Measuring and exposing those savings explicitly (per action / per policy) is on the near-term roadmap.
regrun
·قبل 5 أشهر·discuss
Thanks for the thoughtful questions! You've identified exactly the right challenges I am also facing, solution wise.

> Where exactly does this sit?

Between agent reasoning and tool execution. The agent/framework calls Reg.Run before executing any tool/action. The Pattern would be:

1. Agent decides: "I should refund $250" 2. Calls Authorization Protocol/authorize with action details 3. Reg.Run evaluates policy → approved/denied/requires_approval 4. If approved, agent proceeds. If denied, agent knows immediately.

Integration points: LangChain/LangGraph tools, MCP servers, custom agent frameworks.
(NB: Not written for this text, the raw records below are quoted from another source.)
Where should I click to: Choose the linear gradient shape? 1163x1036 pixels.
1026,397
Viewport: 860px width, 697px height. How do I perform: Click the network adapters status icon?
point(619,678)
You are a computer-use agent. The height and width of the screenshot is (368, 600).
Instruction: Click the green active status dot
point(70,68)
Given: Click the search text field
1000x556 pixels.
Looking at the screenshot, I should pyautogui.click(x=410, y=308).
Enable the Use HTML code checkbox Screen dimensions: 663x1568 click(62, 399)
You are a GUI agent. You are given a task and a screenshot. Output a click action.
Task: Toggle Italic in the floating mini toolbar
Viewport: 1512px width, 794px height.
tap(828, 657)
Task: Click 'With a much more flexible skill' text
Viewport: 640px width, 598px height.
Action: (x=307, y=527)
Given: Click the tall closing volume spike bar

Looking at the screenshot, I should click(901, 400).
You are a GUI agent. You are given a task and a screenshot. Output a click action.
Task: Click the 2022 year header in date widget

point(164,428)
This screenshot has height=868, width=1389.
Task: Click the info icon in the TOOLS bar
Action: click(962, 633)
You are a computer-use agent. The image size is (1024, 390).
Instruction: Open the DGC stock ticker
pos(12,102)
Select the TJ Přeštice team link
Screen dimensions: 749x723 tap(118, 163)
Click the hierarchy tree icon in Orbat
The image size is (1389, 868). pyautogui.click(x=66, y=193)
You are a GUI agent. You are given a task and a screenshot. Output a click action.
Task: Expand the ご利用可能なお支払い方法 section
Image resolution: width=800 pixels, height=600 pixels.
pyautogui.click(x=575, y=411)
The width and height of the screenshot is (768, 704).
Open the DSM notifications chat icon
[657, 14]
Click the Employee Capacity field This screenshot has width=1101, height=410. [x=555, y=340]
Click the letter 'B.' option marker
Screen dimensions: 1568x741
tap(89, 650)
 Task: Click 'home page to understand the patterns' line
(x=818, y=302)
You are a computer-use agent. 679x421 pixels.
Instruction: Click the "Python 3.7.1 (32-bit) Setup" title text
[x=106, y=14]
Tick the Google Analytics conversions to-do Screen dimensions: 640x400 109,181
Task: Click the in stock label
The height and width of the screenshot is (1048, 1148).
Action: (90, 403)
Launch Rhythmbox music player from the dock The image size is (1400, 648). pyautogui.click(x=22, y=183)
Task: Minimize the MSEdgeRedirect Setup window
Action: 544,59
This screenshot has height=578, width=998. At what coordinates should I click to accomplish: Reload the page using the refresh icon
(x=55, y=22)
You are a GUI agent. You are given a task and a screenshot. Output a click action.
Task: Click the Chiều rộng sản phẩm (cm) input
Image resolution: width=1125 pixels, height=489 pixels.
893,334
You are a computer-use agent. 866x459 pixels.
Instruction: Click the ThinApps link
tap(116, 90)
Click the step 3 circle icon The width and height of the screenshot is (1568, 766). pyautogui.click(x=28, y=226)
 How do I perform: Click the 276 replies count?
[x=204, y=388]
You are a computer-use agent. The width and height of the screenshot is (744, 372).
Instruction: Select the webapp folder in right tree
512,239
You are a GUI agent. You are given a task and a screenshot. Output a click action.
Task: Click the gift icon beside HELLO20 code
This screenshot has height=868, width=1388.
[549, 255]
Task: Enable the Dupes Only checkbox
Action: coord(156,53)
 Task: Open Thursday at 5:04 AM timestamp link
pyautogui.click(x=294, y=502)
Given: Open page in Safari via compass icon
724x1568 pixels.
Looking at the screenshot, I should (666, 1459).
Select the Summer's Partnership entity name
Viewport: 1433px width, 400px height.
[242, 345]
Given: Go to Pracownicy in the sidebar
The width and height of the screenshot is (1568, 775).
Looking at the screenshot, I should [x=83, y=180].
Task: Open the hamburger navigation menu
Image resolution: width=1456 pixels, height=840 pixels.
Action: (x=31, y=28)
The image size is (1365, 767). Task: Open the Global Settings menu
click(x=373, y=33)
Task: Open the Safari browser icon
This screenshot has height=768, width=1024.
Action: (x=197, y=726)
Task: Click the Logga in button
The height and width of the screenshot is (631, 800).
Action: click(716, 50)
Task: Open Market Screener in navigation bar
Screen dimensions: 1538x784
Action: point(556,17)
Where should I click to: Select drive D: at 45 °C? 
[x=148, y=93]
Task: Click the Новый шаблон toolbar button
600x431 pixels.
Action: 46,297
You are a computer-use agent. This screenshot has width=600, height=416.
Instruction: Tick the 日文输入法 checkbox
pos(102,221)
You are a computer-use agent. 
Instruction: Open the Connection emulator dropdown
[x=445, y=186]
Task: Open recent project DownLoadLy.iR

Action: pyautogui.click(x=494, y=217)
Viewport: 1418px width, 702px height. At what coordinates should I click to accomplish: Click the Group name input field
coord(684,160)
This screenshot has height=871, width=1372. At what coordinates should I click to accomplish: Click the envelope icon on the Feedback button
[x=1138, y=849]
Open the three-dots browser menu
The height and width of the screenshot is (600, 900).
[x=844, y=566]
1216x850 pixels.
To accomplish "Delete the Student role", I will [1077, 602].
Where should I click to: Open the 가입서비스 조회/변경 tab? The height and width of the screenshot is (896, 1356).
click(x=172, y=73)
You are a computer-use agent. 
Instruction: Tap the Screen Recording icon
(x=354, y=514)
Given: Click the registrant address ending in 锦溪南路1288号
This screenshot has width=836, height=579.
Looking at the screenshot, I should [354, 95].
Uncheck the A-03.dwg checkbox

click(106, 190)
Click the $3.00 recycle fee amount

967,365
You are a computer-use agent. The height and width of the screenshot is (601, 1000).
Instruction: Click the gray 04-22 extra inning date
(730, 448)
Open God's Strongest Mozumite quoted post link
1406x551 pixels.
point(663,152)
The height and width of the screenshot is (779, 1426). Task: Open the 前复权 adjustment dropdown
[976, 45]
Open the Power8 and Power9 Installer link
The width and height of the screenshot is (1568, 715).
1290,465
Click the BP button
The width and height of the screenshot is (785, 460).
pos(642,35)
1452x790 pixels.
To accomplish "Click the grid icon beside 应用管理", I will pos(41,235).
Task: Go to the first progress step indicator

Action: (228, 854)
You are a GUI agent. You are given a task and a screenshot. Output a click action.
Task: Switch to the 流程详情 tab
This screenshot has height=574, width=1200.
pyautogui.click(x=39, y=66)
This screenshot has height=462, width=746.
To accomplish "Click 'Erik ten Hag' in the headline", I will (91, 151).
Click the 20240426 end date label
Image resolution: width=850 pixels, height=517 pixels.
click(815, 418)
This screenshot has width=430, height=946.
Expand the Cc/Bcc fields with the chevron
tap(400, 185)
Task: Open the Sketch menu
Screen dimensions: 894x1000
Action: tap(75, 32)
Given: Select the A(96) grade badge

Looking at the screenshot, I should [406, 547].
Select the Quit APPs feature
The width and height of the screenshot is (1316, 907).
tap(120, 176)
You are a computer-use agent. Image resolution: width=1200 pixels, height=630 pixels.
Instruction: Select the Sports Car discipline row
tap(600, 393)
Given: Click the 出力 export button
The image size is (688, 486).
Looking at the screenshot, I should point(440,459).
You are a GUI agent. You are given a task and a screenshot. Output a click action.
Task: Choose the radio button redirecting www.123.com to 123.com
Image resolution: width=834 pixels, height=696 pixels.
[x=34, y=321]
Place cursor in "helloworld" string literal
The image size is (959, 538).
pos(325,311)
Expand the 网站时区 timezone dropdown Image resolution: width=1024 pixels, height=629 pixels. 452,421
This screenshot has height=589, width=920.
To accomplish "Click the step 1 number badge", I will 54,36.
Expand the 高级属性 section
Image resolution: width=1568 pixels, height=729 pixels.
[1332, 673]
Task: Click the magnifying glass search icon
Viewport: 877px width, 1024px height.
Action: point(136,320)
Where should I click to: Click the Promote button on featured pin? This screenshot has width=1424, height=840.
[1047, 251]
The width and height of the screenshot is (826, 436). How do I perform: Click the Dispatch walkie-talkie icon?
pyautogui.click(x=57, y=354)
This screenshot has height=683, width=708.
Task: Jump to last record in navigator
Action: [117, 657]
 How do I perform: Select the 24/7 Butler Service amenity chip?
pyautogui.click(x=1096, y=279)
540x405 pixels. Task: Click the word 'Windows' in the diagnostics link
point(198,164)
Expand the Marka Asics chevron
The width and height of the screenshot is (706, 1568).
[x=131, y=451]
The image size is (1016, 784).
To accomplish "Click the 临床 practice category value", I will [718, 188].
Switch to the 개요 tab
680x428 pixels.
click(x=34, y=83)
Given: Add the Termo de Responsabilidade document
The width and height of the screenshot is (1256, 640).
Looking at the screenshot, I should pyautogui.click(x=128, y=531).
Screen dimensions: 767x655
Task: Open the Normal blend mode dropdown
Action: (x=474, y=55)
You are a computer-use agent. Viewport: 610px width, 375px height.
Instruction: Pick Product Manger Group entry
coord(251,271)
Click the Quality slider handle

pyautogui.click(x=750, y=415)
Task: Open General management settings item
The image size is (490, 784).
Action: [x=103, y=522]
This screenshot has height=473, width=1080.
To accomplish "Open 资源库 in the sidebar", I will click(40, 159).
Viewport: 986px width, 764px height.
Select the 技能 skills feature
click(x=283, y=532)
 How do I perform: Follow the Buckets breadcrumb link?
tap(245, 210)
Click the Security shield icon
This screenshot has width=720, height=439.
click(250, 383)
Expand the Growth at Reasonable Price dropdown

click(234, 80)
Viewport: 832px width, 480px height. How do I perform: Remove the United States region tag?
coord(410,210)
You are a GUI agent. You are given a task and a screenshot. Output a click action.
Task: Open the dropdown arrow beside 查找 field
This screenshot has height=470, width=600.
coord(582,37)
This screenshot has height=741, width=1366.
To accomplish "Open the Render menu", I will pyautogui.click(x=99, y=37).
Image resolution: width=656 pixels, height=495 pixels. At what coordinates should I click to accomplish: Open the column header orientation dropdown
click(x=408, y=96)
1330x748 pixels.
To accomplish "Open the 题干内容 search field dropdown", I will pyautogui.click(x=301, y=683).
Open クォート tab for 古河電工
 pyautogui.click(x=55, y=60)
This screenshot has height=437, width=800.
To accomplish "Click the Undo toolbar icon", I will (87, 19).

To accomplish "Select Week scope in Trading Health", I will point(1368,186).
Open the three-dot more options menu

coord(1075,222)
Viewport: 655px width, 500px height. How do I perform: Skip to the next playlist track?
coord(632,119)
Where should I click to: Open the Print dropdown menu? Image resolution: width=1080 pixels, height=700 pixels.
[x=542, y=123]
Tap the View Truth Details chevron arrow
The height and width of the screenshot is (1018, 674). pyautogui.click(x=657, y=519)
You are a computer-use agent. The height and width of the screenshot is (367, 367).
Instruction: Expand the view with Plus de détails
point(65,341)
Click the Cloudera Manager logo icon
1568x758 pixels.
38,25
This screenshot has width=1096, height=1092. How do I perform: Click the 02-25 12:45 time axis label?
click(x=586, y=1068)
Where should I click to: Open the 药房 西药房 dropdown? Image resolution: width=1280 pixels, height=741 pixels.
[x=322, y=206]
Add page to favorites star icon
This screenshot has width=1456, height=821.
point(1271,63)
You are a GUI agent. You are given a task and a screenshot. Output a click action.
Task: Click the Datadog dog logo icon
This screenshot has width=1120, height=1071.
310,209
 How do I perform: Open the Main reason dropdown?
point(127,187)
We provide middleware that wraps tool calls.

> Adoption challenge (more setup, more config)

Valid concern tbh - I think this was the most difficult part of thinking about Reg.. Specially because I didn't know where to start. After speaking with Engineers and friends I came to this:

- Start with sane defaults (deny-all, then allowlist incrementally) - Pre-built policies for common patterns (refunds, data access, transfers) - Dashboard UI for ops teams (no code/policy language needed) - Gradual rollout: monitor-only mode first, then enforce

I would like to do adoption easier, with a good UX, not just spec.

> Who defines what's "allowed"?

Great question, Trying to llearn this with design partners right now.

My current thoughts/ approach: Three-tier system - Simple rules (amount thresholds, time windows) → YAML config - Business context (customer LTV, fraud flags) → external data lookups - Complex logic → delegate to approval workflow

You're right that AWS IAM got unwieldy. We're trying to avoid that by: 1. Keeping policies human-readable (ops teams, not just engineers) 2. Starting simple, adding complexity only when needed 3. Approval workflows as escape hatch (when policy can't decide)

The abstraction I'm testing: "auto-approve simple cases, require human judgment for edge cases, deny obviously bad things." Keeping it fairly simple and evolve from there.

Thank you so much for reading, giving feedback - and most importantly - making my think!